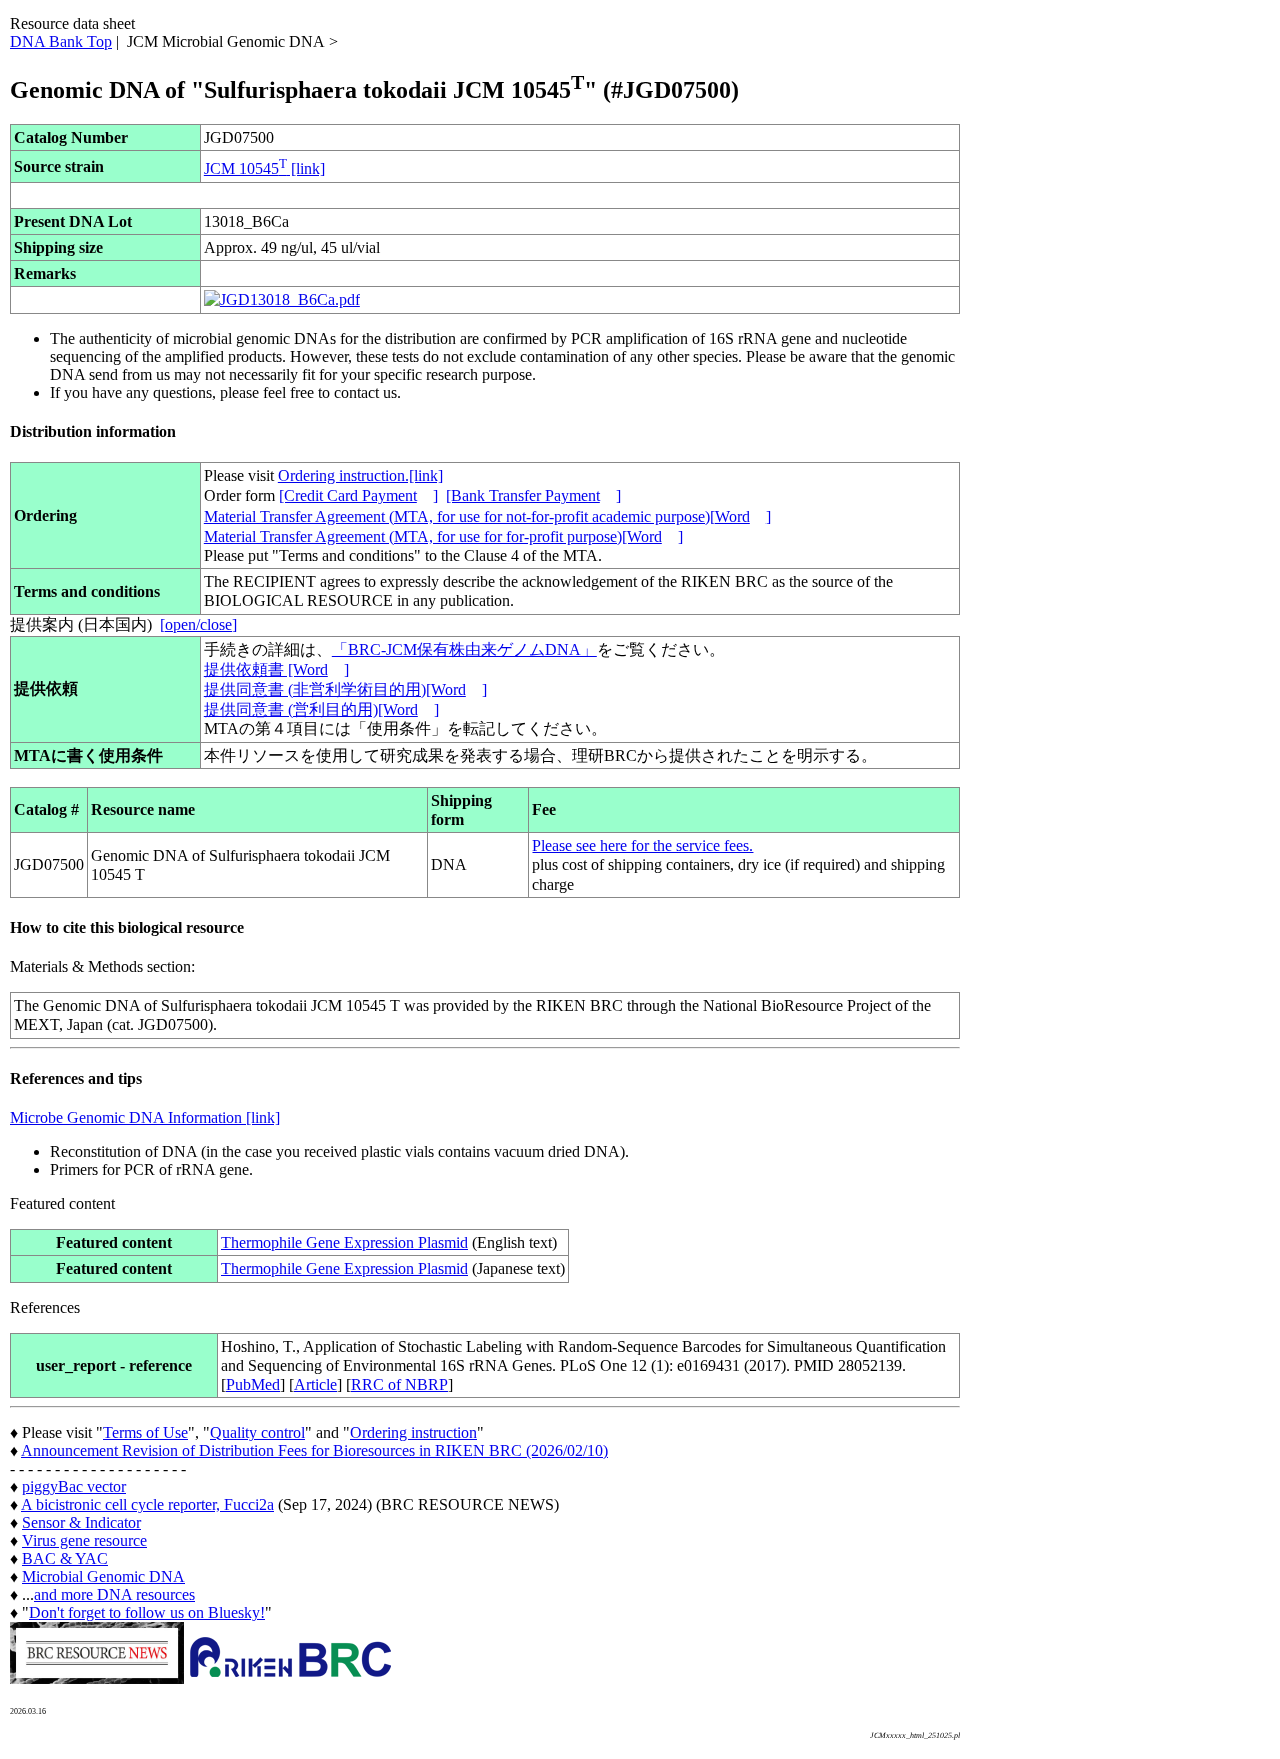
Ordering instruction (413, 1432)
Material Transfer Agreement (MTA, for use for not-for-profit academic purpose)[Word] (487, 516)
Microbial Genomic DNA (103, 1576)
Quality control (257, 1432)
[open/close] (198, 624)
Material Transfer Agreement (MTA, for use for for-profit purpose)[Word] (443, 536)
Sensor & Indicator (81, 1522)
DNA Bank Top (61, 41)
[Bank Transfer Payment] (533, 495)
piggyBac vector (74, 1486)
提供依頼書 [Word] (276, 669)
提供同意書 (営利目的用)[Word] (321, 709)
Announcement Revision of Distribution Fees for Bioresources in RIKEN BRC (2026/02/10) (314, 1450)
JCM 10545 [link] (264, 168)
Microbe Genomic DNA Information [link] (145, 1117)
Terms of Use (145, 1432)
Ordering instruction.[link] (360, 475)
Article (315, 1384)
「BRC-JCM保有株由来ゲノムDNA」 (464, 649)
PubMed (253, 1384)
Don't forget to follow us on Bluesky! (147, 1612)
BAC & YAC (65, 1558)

What to do: Copy out each line of the listing that contains the word "Material".

Answer for this exercise:
Material Transfer Agreement (MTA, for use for not-for-profit academic purpose)[Word] (487, 516)
Material Transfer Agreement (MTA, for use for for-profit purpose)[Word] (443, 536)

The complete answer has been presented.